Data records
◆ ◆ ◆ ◆ ◆
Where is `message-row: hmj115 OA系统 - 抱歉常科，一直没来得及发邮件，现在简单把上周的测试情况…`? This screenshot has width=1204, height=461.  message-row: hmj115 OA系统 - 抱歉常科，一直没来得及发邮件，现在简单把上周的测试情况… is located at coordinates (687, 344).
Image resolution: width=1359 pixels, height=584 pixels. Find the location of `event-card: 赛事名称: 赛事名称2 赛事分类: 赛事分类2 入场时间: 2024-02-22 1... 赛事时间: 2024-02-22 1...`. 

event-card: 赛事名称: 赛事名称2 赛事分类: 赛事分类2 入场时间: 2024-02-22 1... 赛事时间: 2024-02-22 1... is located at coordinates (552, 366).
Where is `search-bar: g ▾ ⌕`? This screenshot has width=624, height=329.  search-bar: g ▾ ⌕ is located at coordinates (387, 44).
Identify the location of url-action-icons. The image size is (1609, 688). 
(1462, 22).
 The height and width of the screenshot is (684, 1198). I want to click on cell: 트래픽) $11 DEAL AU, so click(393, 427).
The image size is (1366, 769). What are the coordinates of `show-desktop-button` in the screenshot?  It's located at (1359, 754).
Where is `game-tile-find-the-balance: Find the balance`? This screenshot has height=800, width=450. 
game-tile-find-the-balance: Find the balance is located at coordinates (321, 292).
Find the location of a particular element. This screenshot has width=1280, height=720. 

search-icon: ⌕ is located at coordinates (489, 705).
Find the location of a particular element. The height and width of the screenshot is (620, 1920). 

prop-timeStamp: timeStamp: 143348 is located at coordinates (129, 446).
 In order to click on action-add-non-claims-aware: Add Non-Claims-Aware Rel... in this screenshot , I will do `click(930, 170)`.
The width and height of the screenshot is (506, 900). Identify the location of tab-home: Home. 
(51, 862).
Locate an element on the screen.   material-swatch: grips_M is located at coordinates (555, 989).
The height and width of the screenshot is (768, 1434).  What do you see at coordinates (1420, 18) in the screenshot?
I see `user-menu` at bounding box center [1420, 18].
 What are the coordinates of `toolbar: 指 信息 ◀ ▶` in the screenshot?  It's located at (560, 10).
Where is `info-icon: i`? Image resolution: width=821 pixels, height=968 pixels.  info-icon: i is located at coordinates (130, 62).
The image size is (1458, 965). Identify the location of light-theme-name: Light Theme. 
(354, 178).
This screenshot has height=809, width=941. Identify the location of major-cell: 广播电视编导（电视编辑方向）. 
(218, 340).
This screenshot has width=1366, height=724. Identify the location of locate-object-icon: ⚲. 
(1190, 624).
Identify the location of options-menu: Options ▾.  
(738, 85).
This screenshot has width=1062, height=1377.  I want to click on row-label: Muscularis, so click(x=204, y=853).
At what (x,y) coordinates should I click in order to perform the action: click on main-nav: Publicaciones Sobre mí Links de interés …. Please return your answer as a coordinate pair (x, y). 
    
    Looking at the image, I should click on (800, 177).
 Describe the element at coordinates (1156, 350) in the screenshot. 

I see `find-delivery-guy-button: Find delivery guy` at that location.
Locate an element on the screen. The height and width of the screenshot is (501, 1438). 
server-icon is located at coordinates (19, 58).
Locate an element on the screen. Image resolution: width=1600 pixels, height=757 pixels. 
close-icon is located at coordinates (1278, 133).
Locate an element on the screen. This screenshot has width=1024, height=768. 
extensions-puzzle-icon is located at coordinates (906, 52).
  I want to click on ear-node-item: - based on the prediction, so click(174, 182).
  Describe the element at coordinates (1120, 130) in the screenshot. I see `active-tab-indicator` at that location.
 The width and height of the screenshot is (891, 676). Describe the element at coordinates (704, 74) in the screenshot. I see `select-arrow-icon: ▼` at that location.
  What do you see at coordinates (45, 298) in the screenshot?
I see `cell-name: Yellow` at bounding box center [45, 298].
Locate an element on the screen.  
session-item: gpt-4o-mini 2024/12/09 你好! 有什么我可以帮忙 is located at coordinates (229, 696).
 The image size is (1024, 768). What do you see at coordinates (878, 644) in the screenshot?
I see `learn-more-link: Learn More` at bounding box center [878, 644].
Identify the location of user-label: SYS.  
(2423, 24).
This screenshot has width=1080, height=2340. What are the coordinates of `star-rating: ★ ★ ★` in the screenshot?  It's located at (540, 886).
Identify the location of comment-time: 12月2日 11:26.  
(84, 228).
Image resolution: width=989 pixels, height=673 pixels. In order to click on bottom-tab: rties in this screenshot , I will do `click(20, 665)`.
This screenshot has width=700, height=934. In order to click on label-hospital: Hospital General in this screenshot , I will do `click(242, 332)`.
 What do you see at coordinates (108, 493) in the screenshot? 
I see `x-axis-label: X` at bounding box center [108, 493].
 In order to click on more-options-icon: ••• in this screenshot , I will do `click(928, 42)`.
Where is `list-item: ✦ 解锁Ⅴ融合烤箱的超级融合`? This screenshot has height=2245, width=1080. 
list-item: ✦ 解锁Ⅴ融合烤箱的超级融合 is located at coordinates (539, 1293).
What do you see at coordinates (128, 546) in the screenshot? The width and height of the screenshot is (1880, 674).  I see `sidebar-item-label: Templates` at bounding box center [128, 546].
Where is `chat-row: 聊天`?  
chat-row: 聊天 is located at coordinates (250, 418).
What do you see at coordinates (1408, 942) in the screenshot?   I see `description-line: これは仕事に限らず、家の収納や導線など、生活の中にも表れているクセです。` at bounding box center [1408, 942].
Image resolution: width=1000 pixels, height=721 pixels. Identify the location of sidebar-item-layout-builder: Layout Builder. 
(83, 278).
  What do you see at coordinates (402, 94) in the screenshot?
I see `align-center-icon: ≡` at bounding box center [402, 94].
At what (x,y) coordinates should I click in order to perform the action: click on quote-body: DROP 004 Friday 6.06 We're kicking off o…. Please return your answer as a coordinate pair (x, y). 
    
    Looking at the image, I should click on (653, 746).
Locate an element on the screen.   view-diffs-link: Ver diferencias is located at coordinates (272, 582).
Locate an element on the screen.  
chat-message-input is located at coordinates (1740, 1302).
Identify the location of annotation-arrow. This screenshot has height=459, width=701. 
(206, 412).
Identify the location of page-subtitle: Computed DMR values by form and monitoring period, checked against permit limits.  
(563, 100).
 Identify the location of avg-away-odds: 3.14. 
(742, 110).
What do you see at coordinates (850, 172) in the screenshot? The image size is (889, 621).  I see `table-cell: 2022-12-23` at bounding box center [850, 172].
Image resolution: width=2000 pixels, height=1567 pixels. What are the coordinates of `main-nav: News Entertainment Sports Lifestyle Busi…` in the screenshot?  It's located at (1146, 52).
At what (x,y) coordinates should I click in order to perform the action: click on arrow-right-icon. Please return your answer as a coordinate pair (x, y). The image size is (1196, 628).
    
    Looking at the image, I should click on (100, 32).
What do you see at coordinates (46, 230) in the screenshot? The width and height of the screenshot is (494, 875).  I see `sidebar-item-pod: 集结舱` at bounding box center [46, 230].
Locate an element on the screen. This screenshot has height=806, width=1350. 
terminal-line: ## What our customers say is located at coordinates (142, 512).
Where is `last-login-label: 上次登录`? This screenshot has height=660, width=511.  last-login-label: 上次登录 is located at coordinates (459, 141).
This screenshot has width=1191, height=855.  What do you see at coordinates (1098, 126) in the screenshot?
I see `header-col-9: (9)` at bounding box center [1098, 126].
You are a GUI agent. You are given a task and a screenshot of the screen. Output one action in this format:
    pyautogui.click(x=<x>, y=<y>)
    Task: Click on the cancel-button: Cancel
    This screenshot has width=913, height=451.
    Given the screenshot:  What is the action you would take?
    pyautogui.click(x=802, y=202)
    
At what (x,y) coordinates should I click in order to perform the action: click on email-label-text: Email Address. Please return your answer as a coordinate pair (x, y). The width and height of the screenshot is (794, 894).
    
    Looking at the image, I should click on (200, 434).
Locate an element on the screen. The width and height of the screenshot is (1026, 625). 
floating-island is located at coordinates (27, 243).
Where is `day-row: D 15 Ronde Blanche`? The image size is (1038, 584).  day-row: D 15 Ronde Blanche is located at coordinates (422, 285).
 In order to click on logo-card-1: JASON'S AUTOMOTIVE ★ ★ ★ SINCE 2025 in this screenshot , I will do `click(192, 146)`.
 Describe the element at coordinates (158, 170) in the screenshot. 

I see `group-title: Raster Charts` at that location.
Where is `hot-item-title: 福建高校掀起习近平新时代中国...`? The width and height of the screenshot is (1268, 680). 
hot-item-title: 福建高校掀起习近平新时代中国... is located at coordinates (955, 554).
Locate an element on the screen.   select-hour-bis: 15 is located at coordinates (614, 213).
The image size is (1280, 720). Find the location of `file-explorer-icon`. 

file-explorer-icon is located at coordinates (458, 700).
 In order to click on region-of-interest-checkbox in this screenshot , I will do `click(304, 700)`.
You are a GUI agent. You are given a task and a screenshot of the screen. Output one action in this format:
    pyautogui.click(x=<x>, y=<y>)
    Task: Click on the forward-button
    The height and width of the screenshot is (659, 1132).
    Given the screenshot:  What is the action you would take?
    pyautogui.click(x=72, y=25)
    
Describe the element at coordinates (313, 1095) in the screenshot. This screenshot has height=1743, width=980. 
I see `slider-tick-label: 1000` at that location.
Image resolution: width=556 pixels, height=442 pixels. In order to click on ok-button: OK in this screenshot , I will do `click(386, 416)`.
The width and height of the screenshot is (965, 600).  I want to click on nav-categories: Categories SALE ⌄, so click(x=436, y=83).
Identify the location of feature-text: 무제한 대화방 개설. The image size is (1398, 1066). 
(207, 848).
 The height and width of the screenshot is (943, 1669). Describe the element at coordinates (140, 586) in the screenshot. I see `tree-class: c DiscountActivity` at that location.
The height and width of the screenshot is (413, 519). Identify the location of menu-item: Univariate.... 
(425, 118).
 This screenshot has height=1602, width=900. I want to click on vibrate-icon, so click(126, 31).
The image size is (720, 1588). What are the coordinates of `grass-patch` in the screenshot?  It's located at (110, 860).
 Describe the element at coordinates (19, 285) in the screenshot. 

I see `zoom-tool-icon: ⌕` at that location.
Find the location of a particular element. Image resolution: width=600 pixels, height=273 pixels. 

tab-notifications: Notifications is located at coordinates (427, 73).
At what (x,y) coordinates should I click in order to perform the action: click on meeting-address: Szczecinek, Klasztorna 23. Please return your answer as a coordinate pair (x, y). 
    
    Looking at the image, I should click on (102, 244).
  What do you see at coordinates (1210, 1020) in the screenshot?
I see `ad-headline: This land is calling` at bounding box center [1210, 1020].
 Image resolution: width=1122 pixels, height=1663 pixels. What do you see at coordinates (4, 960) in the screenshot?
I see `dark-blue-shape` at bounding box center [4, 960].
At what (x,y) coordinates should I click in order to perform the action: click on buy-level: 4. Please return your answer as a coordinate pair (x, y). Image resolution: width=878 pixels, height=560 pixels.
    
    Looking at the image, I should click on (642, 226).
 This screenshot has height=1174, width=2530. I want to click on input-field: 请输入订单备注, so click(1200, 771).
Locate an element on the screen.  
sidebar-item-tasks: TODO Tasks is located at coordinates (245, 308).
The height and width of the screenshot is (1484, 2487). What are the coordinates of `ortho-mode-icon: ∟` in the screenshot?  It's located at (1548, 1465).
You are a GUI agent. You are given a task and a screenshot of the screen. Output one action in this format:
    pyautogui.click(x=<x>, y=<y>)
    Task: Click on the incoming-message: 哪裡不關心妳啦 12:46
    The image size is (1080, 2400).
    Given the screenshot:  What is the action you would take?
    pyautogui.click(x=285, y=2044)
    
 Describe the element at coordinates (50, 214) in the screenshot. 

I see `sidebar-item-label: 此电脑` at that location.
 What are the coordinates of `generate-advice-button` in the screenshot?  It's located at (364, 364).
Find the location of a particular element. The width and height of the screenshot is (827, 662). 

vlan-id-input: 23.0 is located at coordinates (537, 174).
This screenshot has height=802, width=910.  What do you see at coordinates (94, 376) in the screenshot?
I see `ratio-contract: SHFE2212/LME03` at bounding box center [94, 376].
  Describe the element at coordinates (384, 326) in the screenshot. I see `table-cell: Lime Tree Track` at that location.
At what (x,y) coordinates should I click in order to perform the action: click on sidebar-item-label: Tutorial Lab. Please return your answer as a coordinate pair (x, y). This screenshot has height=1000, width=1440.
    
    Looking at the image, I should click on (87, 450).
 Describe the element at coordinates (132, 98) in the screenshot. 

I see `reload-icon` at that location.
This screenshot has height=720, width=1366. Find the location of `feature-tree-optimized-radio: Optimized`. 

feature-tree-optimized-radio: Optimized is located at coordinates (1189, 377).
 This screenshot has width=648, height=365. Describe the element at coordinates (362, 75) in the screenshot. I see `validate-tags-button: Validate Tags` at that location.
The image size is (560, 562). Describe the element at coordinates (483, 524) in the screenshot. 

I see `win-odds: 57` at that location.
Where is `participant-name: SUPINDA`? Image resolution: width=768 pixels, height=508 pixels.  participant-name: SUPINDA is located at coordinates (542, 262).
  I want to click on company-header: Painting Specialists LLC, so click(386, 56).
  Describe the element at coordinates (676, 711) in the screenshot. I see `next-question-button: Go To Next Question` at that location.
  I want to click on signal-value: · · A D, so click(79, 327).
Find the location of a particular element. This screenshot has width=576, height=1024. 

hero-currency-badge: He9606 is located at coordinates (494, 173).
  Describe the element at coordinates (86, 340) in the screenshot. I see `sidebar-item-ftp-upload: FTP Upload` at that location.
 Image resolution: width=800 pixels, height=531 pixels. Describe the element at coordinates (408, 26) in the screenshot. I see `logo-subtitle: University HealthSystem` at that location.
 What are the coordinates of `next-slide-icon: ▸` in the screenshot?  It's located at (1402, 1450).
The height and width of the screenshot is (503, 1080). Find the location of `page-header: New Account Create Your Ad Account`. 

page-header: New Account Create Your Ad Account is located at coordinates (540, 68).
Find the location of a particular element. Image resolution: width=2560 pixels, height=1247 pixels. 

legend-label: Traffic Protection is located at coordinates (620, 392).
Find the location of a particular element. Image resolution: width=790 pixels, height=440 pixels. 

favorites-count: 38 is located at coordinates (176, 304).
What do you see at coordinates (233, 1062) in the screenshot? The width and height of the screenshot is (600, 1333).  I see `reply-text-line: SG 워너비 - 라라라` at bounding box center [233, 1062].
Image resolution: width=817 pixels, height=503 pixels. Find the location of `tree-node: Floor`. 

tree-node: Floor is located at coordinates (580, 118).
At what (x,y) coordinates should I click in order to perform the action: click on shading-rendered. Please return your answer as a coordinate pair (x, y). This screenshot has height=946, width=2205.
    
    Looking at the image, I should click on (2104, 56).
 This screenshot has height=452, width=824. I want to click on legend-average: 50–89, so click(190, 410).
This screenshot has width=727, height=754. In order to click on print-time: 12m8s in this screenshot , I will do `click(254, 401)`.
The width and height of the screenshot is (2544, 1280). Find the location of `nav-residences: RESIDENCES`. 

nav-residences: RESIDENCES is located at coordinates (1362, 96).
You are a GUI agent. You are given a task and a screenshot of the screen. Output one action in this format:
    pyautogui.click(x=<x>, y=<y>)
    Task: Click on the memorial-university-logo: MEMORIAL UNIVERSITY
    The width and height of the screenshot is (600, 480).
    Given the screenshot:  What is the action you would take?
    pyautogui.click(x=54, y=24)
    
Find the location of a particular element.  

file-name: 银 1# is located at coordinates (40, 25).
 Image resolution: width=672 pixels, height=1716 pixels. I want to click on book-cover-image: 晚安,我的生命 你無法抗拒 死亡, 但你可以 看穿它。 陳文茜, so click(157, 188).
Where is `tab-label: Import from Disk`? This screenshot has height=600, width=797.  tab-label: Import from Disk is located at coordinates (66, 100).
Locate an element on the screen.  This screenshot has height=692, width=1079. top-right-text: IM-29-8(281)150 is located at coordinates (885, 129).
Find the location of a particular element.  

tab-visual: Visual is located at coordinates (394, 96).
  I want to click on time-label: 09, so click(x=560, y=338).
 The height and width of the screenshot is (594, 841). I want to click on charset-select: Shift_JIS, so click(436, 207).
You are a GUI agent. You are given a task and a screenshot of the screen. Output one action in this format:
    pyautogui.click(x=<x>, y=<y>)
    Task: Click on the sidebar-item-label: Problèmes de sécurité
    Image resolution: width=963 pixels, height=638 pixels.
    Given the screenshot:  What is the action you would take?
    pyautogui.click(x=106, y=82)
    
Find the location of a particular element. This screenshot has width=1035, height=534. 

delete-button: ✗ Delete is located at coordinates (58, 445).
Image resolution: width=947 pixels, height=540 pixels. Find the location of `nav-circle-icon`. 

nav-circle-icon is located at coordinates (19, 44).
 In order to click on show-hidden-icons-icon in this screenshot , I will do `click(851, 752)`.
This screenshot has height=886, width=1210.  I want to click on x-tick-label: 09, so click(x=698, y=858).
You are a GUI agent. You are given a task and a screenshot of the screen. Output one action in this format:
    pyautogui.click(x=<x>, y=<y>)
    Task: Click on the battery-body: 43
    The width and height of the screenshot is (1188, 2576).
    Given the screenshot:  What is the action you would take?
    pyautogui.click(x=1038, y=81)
◆ ◆ ◆ ◆ ◆
Problem
Please count the lines in the listing above that contain the string "will", treating uppercase and lowercase as different, and reply with the number alone.

Solution to this task
9